Your goal: Reproduce the lines of the listing below verbatim, starting at the line with "Open the zoom magnifier icon" and ending with the line with "(x=43, y=35)", both included.

++++++++

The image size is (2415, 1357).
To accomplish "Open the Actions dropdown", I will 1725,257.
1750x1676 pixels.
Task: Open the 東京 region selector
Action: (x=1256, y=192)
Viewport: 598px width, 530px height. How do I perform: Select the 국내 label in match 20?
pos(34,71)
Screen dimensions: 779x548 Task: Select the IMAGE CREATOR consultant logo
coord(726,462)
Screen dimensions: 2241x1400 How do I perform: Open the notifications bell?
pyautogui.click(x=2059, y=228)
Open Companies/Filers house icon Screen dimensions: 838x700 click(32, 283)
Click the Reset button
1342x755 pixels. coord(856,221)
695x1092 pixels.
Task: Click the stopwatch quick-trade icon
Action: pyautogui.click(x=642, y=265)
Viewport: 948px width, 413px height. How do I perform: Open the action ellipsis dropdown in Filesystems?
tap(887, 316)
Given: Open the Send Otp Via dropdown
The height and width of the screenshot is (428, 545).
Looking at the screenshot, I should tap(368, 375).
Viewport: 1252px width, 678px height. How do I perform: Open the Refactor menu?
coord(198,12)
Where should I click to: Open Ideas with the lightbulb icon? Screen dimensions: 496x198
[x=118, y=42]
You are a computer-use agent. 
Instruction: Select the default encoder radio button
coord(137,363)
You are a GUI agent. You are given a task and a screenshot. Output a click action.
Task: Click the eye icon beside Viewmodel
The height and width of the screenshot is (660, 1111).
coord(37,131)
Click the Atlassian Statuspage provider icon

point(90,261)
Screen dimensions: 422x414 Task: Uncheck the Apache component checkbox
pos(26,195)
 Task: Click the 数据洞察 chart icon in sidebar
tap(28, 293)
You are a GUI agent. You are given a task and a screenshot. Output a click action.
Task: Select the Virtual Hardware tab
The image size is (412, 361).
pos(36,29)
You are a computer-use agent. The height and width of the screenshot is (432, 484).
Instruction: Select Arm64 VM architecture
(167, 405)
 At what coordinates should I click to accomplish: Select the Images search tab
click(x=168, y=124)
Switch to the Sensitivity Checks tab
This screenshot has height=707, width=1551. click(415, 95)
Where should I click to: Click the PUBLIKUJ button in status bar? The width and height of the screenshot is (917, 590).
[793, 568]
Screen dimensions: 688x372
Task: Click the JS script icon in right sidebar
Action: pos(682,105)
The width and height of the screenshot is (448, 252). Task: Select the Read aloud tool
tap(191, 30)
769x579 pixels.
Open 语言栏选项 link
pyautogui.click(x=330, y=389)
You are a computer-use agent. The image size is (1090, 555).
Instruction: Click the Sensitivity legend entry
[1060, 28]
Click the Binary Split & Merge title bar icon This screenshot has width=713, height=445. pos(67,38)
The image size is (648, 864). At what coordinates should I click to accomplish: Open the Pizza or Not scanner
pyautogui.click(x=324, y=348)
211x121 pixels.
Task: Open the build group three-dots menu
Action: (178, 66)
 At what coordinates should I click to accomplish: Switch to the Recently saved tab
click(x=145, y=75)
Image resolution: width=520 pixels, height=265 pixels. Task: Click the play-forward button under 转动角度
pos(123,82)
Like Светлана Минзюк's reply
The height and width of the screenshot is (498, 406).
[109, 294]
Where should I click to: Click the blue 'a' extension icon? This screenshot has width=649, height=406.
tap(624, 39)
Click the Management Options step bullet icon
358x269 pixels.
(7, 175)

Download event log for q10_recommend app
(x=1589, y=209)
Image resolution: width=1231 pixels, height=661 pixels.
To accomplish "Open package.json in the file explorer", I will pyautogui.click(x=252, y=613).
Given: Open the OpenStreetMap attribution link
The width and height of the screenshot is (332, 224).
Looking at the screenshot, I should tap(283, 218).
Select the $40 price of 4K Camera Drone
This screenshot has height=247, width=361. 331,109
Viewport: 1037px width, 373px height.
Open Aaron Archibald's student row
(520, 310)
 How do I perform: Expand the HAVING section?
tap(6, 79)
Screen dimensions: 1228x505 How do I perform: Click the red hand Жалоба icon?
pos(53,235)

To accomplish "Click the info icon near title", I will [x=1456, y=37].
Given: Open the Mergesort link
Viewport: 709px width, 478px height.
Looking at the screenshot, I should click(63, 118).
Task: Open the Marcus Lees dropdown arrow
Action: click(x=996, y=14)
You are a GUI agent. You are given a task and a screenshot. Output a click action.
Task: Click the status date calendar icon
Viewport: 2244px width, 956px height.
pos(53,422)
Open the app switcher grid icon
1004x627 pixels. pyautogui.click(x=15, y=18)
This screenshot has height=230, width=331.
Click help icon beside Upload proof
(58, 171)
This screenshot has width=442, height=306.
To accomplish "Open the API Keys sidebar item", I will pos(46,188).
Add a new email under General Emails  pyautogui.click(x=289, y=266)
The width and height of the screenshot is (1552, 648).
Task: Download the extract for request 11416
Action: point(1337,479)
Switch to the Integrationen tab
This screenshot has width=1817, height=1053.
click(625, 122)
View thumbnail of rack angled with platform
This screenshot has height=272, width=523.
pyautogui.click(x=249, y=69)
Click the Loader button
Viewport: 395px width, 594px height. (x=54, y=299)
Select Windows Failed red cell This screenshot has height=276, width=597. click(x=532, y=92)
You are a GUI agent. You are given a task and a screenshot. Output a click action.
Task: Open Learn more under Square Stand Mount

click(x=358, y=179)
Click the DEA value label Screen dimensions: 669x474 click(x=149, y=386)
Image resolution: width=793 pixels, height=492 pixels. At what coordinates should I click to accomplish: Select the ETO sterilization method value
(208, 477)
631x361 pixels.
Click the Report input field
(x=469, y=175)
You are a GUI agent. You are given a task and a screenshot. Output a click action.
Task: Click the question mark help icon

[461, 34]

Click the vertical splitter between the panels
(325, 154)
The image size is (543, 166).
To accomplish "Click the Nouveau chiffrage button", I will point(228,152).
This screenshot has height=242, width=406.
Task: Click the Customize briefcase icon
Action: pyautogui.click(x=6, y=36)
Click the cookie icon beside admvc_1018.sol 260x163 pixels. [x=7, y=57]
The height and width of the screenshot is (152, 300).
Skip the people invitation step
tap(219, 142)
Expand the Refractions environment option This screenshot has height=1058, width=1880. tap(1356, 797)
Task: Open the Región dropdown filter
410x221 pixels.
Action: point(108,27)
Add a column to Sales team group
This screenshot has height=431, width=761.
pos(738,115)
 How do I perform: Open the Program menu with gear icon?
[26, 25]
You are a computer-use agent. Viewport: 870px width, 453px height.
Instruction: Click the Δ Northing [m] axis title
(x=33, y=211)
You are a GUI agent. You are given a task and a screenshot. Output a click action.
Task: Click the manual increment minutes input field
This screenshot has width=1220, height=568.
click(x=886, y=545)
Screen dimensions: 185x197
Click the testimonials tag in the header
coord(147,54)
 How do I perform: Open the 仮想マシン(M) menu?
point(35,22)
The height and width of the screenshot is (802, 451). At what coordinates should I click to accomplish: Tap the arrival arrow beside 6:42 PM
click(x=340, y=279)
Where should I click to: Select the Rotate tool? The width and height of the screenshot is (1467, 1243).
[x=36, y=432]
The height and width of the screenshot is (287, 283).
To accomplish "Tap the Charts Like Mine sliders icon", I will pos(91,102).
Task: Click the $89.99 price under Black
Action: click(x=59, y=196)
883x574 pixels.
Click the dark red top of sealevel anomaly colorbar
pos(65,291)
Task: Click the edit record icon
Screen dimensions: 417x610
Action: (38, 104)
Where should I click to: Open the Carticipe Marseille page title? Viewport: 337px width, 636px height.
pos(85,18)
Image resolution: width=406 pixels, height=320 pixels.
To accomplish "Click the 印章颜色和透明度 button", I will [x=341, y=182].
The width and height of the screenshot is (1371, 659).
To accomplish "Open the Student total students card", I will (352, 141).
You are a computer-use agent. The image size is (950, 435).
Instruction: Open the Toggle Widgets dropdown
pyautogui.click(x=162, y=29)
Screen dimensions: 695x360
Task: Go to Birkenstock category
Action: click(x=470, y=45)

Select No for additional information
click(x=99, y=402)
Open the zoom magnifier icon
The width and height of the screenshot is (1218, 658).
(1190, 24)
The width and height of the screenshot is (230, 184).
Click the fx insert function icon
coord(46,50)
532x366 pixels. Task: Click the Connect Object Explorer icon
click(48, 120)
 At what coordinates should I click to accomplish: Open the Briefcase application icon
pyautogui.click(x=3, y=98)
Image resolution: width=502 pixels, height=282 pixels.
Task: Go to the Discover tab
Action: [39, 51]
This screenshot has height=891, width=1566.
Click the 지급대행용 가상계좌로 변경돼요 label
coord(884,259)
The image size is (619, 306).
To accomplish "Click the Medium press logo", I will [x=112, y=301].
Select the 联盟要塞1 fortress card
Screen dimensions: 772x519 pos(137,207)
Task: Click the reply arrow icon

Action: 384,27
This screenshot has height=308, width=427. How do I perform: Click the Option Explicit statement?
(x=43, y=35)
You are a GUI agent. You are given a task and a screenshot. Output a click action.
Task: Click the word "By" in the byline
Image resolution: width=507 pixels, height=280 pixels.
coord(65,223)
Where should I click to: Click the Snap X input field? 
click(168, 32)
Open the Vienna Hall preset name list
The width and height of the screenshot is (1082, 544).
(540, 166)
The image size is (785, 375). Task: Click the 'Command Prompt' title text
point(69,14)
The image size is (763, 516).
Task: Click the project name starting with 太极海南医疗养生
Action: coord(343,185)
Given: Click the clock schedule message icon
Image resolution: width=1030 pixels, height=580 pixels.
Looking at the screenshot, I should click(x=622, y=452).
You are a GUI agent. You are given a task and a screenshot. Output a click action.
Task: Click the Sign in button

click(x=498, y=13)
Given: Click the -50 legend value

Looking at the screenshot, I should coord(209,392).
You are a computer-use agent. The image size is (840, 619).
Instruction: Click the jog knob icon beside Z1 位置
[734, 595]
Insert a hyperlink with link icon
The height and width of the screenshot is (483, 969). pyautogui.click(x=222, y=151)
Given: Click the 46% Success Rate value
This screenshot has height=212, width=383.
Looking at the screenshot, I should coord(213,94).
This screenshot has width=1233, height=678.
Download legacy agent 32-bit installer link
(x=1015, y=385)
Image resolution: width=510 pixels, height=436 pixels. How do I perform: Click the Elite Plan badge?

++++++++

Written response:
Open the zoom magnifier icon
The width and height of the screenshot is (1218, 658).
(1190, 24)
The width and height of the screenshot is (230, 184).
Click the fx insert function icon
coord(46,50)
532x366 pixels. Task: Click the Connect Object Explorer icon
click(48, 120)
 At what coordinates should I click to accomplish: Open the Briefcase application icon
pyautogui.click(x=3, y=98)
Image resolution: width=502 pixels, height=282 pixels.
Task: Go to the Discover tab
Action: [39, 51]
This screenshot has height=891, width=1566.
Click the 지급대행용 가상계좌로 변경돼요 label
coord(884,259)
The image size is (619, 306).
To accomplish "Click the Medium press logo", I will [x=112, y=301].
Select the 联盟要塞1 fortress card
Screen dimensions: 772x519 pos(137,207)
Task: Click the reply arrow icon

Action: 384,27
This screenshot has height=308, width=427. How do I perform: Click the Option Explicit statement?
(x=43, y=35)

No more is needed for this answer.